PAGE TEXT:
"""

Yeah i things are starting to pick up now mate. it is my first inj cycle, so i think i was kinda comparing it to dbol or SD etc, where the effects are pretty much instant.

like i say i was being an impatient mofo. i know it takes at least 4 weeks to stabilize and read that in some cases can take 8 weeks.

some say after 8 weeks is where the gear is properly taking effect, is that true?

i am training hard mate(i hope), 4 day split. doing 5x5 style on the compounds and higher reps on the iso work. got quite alot of volume in my routine, but still only lifting for 60-70 mins. i am trying to recomp, so diet is about just over maint. higher carbs/cals on training days with lower carbs/higher fats on rest days.

hopefully i am on the right tracks... was maybe going to add in winny/var 4/6 weeks before pct.

not sure on that though, really tempted to go for a 16week cycle :whistling:

will keep my head in the right place though and not kick the **** out of it being my first inj, i know i should just keep it simple and see how i recover from a simple cycle. see to many peeps at the gym totally kicking the **** out of gear. silly guys


----------



## bushygoat (Jul 9, 2014)

REAL ON THE LEFT ..FAKE ON THE RIGHT colour difference bottles are diff and green strip are diff thickness


----------



## JonnyBoy81 (Jun 26, 2013)

yes mate box code came back legit. i got 5 boxes and all checked ok.


----------



## raptordog (Oct 9, 2008)

bushygoat said:


> View attachment 154083
> 
> 
> FAKE ALPHA IS ON THE LEFT -REAL ON THE RIGHT, HOPE THIS HELPS !


Got both the above 3 and 4 year exspiry dates and slight diffrences in the box colour and batch print font size.

Yet they both check out fine with the codes......


----------



## JonnyBoy81 (Jun 26, 2013)

"""

REQUIRED WORK:
1 > Based on the forum thread, why did the poster who is on a first injectable cycle feel impatient about the results? Answer in one to three sentences.
2 > In the forum thread, copy the passage from "i am training" to "on rest days." word for word.
3 > Continue the forum thread from the point where it ends.
None of the tasks require the listing that follows the forum thread.

MATERIAL PROVIDED:
"""

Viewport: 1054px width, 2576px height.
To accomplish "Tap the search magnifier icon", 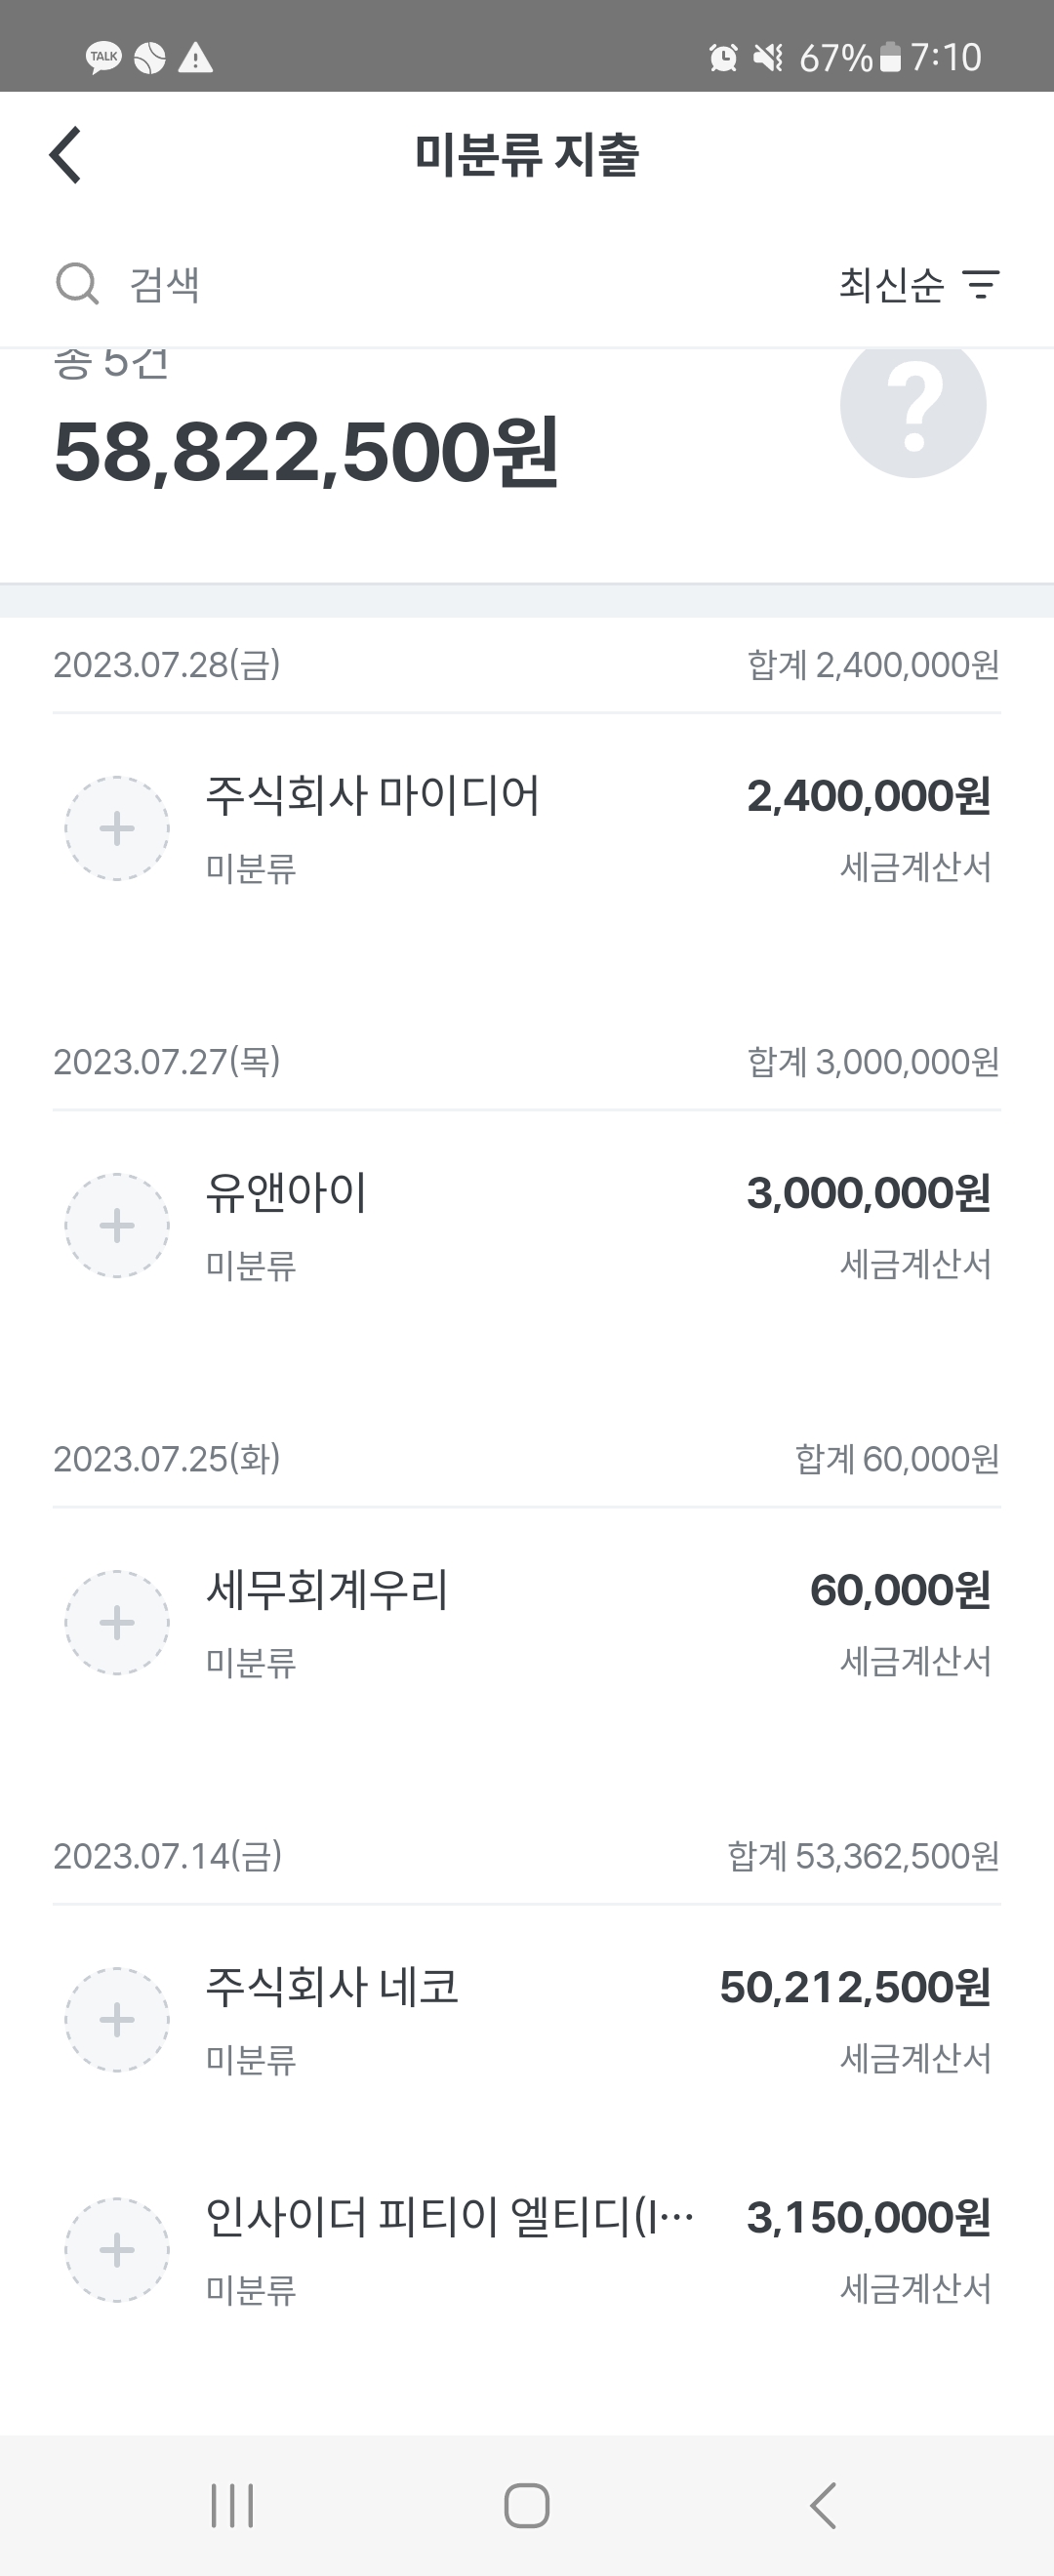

"""

RESULTS:
1 > This was the poster's first injectable cycle. The poster had been comparing it to dbol or SD, where the effects are nearly instant, so the slower start felt too slow.

2 >
i am training hard mate(i hope), 4 day split. doing 5x5 style on the compounds and higher reps on the iso work. got quite alot of volume in my routine, but still only lifting for 60-70 mins. i am trying to recomp, so diet is about just over maint. higher carbs/cals on training days with lower carbs/higher fats on rest days.

3 >
bushygoat said:


> What are u taking a week 250 or 500 ?


500mg/2ml per week mate. im sure 250 would do fine also, but seeing as i am shutdown may as well reap the benefits of 500mg


----------



## JonnyBoy81 (Jun 26, 2013)

bushygoat said:


> View attachment 154090
> 
> 
> REAL ON THE LEFT ..FAKE ON THE RIGHT colour difference bottles are diff and green strip are diff thickness


here is one of my amps



im just wanting to make you aware that these imo are not fakes.

as said previous i have noticeable sides from running the test. and the fact i want to **** all the time and i am constantly walking around with an armed semi ready to explode i say that this gear is legit not fake.

if the codes dont check out then fair enough, but mine did.


----------



## bushygoat (Jul 9, 2014)

JonnyBoy81 said:


> here is one of my amps
> 
> View attachment 154091
> 
> ...


Hahahaha brill.. well maybe i had a doggy code as yours looks the same as mine lol and maybe its just taking a bit longer for me to feel the effect i do feel some effects but was thinking it was all in my head lol but time will tell . Will keep u updated with progress


----------



## bulitz (Mar 9, 2011)

I'm starting to think the code thing is a bit hit and miss I got 4xtest and 3xdeca last week all checked out got another box of test this week and the code doesn't work it's from a different batch but the same guy I always use.


----------



## bushygoat (Jul 9, 2014)

bulitz said:


> I'm starting to think the code thing is a bit hit and miss I got 4xtest and 3xdeca last week all checked out got another box of test this week and the code doesn't work it's from a different batch but the same guy I always use.


Whats the exp dates from the last to the new 3 year or four ?


----------



## bulitz (Mar 9, 2011)

bushygoat said:


> Whats the exp dates from the last to the new 3 year or four ?


Four but so are the rest


----------



## Clubber Lang (Nov 4, 2009)

just had a look at my AP test-e. Has a 4 year expiry and code works. Oil def works as ive put about 14 lbs on since starting lol.

checked my AP dec & sust, they have 3 year expiry and code works.

all off same source so i cant see any issue. It wont be like his buying legit AP but buying fake AP Test-e seperately to pass on lol.

expiry dates could just be a printing error. Boxes are sometimes slightly lighter in colour than others but its a piece of cardboard end of the day.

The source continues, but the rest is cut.